● Data in this exercise:

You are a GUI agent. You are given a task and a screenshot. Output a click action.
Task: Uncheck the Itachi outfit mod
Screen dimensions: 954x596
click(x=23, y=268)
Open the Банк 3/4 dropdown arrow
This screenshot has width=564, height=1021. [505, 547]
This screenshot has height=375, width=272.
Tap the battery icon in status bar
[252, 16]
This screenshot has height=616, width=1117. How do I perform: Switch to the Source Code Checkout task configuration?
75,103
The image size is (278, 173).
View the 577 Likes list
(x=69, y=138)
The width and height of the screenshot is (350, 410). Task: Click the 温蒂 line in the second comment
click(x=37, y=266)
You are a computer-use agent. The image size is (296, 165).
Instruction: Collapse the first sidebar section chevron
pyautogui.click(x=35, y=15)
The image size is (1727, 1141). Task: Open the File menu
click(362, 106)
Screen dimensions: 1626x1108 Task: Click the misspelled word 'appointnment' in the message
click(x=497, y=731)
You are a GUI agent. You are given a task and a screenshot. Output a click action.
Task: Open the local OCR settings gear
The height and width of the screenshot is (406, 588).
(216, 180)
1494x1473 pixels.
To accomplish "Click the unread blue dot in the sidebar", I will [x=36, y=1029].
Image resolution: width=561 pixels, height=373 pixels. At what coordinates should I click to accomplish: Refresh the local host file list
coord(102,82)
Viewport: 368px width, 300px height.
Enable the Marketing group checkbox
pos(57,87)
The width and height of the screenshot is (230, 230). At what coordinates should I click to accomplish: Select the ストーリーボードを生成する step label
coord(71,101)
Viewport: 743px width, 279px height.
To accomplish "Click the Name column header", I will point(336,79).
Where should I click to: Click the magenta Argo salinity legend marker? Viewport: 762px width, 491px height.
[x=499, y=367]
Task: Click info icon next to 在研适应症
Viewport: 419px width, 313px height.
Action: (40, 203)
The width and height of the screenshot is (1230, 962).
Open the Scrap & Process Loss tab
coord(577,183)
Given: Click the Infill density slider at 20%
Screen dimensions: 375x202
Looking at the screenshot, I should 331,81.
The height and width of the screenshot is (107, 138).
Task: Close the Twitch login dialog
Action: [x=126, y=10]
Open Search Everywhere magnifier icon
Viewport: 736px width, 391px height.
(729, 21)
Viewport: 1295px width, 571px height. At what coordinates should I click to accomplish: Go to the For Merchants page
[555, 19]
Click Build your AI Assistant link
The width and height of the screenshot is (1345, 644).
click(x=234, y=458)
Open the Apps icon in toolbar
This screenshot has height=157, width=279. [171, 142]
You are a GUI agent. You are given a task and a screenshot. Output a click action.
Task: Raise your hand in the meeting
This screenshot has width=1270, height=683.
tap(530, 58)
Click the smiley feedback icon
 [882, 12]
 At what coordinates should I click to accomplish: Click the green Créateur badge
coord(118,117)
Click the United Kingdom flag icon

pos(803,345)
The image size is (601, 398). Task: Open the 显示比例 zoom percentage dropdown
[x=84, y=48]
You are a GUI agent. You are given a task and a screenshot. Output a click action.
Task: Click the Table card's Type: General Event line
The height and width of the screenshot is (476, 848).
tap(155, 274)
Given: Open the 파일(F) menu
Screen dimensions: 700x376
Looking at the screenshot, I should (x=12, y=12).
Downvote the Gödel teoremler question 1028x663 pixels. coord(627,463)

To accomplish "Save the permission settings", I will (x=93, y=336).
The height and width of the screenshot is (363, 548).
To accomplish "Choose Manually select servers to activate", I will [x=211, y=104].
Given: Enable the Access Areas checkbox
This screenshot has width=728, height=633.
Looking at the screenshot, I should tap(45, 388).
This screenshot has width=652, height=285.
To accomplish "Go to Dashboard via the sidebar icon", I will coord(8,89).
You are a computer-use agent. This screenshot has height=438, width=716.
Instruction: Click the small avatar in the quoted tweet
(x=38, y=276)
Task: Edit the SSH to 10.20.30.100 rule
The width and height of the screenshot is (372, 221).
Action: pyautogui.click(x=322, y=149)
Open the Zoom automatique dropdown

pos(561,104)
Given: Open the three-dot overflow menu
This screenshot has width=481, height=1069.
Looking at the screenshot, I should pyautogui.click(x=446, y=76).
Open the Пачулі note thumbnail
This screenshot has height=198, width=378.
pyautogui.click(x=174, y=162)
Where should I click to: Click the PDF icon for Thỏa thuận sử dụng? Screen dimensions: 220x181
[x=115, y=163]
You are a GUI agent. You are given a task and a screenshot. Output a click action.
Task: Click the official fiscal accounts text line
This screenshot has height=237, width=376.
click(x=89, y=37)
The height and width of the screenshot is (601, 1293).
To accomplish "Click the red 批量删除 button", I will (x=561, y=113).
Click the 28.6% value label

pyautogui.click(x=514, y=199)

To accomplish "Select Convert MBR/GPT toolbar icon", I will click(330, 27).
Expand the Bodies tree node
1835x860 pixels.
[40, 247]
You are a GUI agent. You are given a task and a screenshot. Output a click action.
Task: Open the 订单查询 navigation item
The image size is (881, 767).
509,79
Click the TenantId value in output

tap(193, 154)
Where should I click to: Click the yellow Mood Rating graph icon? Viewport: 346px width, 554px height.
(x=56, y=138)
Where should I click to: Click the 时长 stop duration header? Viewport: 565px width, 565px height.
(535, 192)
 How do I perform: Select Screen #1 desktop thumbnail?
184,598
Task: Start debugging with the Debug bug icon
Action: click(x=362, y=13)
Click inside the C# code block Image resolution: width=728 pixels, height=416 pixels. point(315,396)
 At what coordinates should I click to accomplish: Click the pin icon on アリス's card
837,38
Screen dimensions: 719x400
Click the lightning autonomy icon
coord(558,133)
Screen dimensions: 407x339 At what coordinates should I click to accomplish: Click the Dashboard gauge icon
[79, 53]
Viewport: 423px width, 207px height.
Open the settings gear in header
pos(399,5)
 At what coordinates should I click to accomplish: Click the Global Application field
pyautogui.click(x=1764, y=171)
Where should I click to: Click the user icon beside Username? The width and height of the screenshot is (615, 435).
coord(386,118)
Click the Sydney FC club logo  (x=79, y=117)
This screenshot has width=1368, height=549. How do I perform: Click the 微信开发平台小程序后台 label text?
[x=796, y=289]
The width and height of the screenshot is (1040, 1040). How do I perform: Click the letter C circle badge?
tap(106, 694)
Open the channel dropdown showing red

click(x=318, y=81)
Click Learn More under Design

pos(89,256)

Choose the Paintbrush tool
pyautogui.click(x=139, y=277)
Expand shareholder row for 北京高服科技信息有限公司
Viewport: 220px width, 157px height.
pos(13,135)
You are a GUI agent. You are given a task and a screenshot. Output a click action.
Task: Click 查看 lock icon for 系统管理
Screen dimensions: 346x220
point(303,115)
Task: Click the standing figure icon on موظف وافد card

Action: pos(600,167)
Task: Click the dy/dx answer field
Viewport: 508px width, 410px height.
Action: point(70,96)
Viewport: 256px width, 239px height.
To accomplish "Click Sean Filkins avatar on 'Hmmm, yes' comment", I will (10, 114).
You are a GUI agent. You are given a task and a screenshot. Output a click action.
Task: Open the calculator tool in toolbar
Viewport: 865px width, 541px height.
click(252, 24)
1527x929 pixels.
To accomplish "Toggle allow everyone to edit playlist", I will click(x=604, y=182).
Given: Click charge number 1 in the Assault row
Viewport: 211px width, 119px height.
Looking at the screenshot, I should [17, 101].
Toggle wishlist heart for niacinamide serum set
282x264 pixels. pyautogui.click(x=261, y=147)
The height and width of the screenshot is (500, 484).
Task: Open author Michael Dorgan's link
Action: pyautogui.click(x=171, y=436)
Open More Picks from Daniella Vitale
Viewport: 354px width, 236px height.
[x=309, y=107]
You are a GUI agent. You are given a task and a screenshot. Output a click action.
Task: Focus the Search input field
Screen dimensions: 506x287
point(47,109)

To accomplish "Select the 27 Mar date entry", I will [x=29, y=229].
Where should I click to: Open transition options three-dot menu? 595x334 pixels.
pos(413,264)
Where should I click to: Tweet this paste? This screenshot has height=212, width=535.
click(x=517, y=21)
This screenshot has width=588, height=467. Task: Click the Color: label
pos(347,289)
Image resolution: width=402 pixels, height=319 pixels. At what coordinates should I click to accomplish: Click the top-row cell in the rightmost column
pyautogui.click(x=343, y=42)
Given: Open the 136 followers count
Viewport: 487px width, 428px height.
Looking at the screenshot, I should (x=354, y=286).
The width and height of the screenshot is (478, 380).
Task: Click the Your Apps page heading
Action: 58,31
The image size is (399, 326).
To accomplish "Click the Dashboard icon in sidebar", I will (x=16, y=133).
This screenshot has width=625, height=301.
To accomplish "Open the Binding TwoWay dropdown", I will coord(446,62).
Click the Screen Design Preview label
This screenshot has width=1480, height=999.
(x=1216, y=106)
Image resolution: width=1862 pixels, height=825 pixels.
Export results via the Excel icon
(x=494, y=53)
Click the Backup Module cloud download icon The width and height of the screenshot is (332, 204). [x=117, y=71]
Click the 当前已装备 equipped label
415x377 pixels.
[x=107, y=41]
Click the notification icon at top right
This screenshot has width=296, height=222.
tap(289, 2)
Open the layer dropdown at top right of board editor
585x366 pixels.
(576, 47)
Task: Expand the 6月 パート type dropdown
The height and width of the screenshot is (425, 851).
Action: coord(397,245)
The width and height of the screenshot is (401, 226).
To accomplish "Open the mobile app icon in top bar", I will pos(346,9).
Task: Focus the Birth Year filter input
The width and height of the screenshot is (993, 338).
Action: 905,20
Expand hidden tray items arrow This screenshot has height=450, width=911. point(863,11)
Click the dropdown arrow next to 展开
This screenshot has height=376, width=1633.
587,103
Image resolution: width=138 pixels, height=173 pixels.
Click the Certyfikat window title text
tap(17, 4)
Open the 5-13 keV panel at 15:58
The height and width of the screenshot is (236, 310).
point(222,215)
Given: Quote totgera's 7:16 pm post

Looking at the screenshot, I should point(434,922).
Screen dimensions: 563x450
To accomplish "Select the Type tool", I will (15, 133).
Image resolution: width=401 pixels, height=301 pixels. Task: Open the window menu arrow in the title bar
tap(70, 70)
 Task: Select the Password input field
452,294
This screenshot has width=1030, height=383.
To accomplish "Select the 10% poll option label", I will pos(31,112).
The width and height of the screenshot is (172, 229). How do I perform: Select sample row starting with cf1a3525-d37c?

● Task statement: In the entries above, find the line holding "Where should I click to: Tweet" and the line holding "Image resolution: width=138", then retype exactly those two lines and every line between them, and nothing else.

● Expected output:
Where should I click to: Tweet this paste? This screenshot has height=212, width=535.
click(x=517, y=21)
This screenshot has width=588, height=467. Task: Click the Color: label
pos(347,289)
Image resolution: width=402 pixels, height=319 pixels. At what coordinates should I click to accomplish: Click the top-row cell in the rightmost column
pyautogui.click(x=343, y=42)
Given: Open the 136 followers count
Viewport: 487px width, 428px height.
Looking at the screenshot, I should (x=354, y=286).
The width and height of the screenshot is (478, 380).
Task: Click the Your Apps page heading
Action: 58,31
The image size is (399, 326).
To accomplish "Click the Dashboard icon in sidebar", I will (x=16, y=133).
This screenshot has width=625, height=301.
To accomplish "Open the Binding TwoWay dropdown", I will coord(446,62).
Click the Screen Design Preview label
This screenshot has width=1480, height=999.
(x=1216, y=106)
Image resolution: width=1862 pixels, height=825 pixels.
Export results via the Excel icon
(x=494, y=53)
Click the Backup Module cloud download icon The width and height of the screenshot is (332, 204). [x=117, y=71]
Click the 当前已装备 equipped label
415x377 pixels.
[x=107, y=41]
Click the notification icon at top right
This screenshot has width=296, height=222.
tap(289, 2)
Open the layer dropdown at top right of board editor
585x366 pixels.
(576, 47)
Task: Expand the 6月 パート type dropdown
The height and width of the screenshot is (425, 851).
Action: coord(397,245)
The width and height of the screenshot is (401, 226).
To accomplish "Open the mobile app icon in top bar", I will pos(346,9).
Task: Focus the Birth Year filter input
The width and height of the screenshot is (993, 338).
Action: 905,20
Expand hidden tray items arrow This screenshot has height=450, width=911. point(863,11)
Click the dropdown arrow next to 展开
This screenshot has height=376, width=1633.
587,103
Image resolution: width=138 pixels, height=173 pixels.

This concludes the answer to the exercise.